Life With Oliver
Anindita Bhadra
Animal Madness: Inside Their Minds by Laurel Braitman Simon & Schuster, 2018, 400 pp., $11.41
May 2018, volume 42, No 5

Despite our efforts to help him, Oliver’s anxiety at being left alone only increased in the years he lived with us. His storm phobia reduced him to a shaking, inconsolable mess, and it took him hours, sometimes days to recover’. A concerned relative or friend could have said this about a person suffering from an anxiety disorder or extreme depression. But Oliver was a Bernese Mountain Dog. In the opening chapter of her book, Animal Madness, Lauren Braitman takes her readers through her life with Oliver, and you feel the stress, the tension, the heartache of having a mentally ill member in the family who needs constant care, attention and love. Her book is engaging and very personal, and is a very well researched text on mental illness in animals.

She discusses how Oliver changed her perception of emotions in animals and uses numerous examples of various animals, from dogs to gorillas to elephants to parrots, to drive home her point—animals can suffer from anxiety, depression, homesickness, broken hearts and OCD, just like humans.

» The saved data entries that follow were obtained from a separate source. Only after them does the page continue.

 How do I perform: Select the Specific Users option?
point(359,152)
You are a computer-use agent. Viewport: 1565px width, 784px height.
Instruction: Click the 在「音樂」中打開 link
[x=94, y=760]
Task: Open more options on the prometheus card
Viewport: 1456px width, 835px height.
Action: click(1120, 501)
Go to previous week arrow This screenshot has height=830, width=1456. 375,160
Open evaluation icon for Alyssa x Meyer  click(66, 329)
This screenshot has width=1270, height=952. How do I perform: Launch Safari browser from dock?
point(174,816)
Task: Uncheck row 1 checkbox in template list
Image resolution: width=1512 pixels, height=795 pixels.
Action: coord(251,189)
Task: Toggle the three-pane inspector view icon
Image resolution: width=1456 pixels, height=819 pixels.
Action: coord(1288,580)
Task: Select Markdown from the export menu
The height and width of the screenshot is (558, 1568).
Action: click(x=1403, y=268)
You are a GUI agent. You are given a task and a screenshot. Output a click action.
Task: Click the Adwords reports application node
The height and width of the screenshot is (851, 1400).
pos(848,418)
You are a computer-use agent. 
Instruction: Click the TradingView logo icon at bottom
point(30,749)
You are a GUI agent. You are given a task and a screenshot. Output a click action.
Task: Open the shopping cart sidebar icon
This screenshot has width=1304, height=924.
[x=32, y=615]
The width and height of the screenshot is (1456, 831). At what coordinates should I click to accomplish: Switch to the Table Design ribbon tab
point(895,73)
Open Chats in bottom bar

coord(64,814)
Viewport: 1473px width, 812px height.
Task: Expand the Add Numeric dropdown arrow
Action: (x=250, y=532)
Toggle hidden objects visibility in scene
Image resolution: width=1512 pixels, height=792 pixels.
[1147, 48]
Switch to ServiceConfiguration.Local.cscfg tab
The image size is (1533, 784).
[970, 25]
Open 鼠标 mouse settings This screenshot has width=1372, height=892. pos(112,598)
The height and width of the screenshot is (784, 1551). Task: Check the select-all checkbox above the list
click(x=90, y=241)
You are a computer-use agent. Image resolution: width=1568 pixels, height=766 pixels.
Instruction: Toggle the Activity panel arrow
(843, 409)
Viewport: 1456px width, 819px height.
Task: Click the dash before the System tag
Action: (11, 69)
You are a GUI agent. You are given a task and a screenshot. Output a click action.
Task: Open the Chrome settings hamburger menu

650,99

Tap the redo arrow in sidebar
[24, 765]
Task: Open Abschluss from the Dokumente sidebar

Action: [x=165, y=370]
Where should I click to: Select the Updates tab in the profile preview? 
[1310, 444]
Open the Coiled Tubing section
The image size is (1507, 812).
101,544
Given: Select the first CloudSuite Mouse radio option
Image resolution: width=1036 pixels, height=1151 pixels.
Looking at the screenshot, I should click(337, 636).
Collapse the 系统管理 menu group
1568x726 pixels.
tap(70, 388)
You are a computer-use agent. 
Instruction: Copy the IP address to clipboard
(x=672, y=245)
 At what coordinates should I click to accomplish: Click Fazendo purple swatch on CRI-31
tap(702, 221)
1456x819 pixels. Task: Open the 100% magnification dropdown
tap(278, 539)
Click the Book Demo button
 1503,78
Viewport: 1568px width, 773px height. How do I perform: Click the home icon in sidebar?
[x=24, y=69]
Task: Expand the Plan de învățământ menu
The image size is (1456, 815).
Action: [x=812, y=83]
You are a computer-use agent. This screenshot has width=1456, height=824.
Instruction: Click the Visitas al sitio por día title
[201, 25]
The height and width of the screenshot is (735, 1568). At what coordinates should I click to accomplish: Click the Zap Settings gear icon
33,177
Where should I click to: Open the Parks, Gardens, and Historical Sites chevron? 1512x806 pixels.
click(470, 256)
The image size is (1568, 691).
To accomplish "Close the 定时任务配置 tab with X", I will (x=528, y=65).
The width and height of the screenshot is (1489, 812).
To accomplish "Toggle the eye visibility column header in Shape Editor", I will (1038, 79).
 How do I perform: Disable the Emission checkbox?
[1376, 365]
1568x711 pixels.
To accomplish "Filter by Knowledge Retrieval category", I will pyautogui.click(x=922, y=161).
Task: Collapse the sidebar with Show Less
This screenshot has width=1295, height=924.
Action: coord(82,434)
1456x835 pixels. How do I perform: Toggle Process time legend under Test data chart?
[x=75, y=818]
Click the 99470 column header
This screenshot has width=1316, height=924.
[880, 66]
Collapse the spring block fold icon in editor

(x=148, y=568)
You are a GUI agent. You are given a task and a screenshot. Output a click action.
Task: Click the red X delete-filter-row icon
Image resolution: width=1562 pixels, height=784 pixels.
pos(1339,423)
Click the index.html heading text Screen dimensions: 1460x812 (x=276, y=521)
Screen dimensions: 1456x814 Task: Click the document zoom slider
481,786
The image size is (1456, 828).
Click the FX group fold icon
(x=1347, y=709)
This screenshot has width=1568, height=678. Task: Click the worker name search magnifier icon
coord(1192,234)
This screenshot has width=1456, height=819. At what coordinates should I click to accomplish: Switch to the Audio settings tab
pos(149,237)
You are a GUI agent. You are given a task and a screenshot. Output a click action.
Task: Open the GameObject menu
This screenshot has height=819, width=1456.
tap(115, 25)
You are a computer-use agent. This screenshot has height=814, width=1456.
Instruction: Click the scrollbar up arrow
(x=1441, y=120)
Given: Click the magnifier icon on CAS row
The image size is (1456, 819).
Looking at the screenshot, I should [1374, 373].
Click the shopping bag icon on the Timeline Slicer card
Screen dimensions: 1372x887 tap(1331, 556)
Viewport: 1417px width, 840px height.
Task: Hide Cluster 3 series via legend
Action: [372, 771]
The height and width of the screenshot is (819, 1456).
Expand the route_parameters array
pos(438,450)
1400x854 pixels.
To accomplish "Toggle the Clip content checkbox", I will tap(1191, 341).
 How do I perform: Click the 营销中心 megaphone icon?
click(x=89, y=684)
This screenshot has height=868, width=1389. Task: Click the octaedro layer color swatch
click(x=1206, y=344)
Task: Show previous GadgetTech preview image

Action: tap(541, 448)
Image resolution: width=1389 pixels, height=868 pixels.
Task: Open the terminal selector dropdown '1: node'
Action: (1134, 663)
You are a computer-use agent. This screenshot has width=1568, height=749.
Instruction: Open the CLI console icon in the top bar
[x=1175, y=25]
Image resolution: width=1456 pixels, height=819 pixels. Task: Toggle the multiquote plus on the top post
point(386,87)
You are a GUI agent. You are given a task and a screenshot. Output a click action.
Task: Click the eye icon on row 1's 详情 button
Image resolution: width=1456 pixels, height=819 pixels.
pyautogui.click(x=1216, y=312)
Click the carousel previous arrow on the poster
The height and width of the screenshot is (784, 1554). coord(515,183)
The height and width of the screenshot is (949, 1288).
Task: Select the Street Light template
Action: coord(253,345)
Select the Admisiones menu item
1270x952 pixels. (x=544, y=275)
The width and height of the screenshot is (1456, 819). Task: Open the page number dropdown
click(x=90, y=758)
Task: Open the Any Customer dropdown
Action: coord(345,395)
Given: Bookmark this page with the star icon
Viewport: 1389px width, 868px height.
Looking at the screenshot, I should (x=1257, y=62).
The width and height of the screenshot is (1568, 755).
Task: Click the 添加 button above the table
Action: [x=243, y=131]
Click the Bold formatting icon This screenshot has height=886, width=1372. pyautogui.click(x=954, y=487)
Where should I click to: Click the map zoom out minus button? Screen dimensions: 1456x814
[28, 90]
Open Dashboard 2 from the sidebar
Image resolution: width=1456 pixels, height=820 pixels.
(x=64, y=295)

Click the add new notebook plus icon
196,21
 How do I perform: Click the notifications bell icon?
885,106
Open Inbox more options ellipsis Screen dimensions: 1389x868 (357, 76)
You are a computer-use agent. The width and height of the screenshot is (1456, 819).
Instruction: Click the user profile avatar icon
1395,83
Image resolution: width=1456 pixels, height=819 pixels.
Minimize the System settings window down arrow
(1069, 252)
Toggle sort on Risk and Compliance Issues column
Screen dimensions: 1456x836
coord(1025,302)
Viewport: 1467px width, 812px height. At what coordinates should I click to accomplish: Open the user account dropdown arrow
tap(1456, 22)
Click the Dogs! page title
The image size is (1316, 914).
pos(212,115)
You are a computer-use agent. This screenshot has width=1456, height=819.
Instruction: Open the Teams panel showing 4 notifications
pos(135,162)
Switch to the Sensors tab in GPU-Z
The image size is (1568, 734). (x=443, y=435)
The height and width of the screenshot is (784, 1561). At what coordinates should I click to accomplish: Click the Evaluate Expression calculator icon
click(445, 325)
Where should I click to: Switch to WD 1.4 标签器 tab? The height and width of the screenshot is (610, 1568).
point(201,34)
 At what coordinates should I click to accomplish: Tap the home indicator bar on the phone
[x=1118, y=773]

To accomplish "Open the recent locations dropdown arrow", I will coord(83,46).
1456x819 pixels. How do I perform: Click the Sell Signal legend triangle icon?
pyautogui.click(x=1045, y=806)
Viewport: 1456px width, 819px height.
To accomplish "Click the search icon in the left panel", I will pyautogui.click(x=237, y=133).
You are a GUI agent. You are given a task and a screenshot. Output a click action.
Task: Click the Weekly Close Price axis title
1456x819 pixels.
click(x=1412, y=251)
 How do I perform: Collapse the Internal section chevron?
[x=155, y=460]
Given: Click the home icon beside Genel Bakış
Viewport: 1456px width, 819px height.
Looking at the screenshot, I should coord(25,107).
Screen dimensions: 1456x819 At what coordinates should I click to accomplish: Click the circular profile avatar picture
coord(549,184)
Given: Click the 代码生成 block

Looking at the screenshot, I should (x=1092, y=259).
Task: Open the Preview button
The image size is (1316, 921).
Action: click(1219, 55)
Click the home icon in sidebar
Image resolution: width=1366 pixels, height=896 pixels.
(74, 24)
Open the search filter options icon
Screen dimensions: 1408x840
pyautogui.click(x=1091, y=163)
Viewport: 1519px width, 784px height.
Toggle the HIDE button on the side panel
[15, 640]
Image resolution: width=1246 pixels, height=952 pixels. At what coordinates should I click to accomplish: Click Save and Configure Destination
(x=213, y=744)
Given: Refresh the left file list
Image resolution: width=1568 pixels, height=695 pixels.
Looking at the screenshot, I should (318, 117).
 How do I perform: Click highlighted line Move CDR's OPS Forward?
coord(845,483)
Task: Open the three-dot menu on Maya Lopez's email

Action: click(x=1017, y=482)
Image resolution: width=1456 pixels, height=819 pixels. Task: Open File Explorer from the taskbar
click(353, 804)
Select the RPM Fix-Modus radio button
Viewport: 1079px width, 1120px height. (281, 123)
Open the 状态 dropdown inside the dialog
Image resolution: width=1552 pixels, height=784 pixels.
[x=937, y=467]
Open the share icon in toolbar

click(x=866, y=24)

Lauren and her husband Jude tried their best to help Oliver, suffering numerous destroyed cushions and furniture, messed up rooms in the apartment, the anxiety and stress of re-arranging their lives to take care of Oliver, heavy bills for vets and animal behaviourists, fractured social lives and the pain of seeing their beloved pet in distress. Eventually Oliver died, leaving their marriage in a crumble. Lauren moved on in her obsessive search for understanding animals and trying to fathom the depths of their emotions. She travelled across continents to meet people and speak to them about their experiences with animals. She spent hours digging up past ghosts in libraries and made connections with handlers, breeders and vets who resonated her ideas. Laurel brings to life characters like John Daniel, the gorilla, who was almost human in his behaviour; Monarch, the depressed grizzly bear at the Golden Gate Park; Rara, the elephant who preferred humans over elephants, having been raised in captivity; Sunita, the tiger who suffers from stress-related tic disorder. She echoes the feelings of many pet owners who blame themselves for the sufferings of their pets.